▶ _Prompt_
Repeat the part of the data listing that opens with the line containing "Image resolution: width=1514" and closes with the line containing "Action: click(x=39, y=162)", both of those lines included.

▶ _Data listing_
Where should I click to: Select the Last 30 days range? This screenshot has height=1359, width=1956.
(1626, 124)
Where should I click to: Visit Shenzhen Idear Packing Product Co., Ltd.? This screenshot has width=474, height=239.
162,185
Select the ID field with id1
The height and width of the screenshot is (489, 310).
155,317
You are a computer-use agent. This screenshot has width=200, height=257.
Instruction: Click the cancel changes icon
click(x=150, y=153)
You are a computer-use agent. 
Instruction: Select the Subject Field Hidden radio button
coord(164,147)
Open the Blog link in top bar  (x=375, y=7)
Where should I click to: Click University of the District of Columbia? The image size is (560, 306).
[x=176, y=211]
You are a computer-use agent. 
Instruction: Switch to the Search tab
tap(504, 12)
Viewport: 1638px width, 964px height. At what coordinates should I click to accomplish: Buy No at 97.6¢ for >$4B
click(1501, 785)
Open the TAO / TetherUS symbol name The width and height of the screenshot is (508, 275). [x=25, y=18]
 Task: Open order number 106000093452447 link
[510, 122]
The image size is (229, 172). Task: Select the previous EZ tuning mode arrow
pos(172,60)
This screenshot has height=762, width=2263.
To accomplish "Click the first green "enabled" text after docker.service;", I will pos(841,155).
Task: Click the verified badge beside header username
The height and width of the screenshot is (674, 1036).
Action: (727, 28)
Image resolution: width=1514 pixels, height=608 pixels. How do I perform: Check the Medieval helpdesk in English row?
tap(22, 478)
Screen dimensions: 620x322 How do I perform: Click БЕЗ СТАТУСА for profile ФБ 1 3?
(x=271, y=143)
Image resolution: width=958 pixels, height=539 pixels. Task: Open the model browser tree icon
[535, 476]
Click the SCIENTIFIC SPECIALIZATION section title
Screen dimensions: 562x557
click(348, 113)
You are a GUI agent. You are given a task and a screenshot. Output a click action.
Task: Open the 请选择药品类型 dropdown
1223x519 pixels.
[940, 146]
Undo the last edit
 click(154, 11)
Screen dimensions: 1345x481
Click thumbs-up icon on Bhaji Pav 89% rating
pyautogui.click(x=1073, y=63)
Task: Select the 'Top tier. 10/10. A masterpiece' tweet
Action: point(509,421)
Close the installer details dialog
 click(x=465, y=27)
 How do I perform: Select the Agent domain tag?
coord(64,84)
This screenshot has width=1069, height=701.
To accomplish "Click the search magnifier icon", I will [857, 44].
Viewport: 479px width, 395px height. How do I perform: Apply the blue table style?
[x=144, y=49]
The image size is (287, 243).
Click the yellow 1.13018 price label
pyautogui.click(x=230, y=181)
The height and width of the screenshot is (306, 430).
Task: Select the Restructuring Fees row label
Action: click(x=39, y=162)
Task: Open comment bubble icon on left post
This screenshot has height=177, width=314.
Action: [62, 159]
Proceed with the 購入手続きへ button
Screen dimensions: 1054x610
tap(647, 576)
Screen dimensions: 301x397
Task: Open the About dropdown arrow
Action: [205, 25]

▶ _Response_
Image resolution: width=1514 pixels, height=608 pixels. How do I perform: Check the Medieval helpdesk in English row?
tap(22, 478)
Screen dimensions: 620x322 How do I perform: Click БЕЗ СТАТУСА for profile ФБ 1 3?
(x=271, y=143)
Image resolution: width=958 pixels, height=539 pixels. Task: Open the model browser tree icon
[535, 476]
Click the SCIENTIFIC SPECIALIZATION section title
Screen dimensions: 562x557
click(348, 113)
You are a GUI agent. You are given a task and a screenshot. Output a click action.
Task: Open the 请选择药品类型 dropdown
1223x519 pixels.
[940, 146]
Undo the last edit
 click(154, 11)
Screen dimensions: 1345x481
Click thumbs-up icon on Bhaji Pav 89% rating
pyautogui.click(x=1073, y=63)
Task: Select the 'Top tier. 10/10. A masterpiece' tweet
Action: point(509,421)
Close the installer details dialog
 click(x=465, y=27)
 How do I perform: Select the Agent domain tag?
coord(64,84)
This screenshot has width=1069, height=701.
To accomplish "Click the search magnifier icon", I will [857, 44].
Viewport: 479px width, 395px height. How do I perform: Apply the blue table style?
[x=144, y=49]
The image size is (287, 243).
Click the yellow 1.13018 price label
pyautogui.click(x=230, y=181)
The height and width of the screenshot is (306, 430).
Task: Select the Restructuring Fees row label
Action: click(x=39, y=162)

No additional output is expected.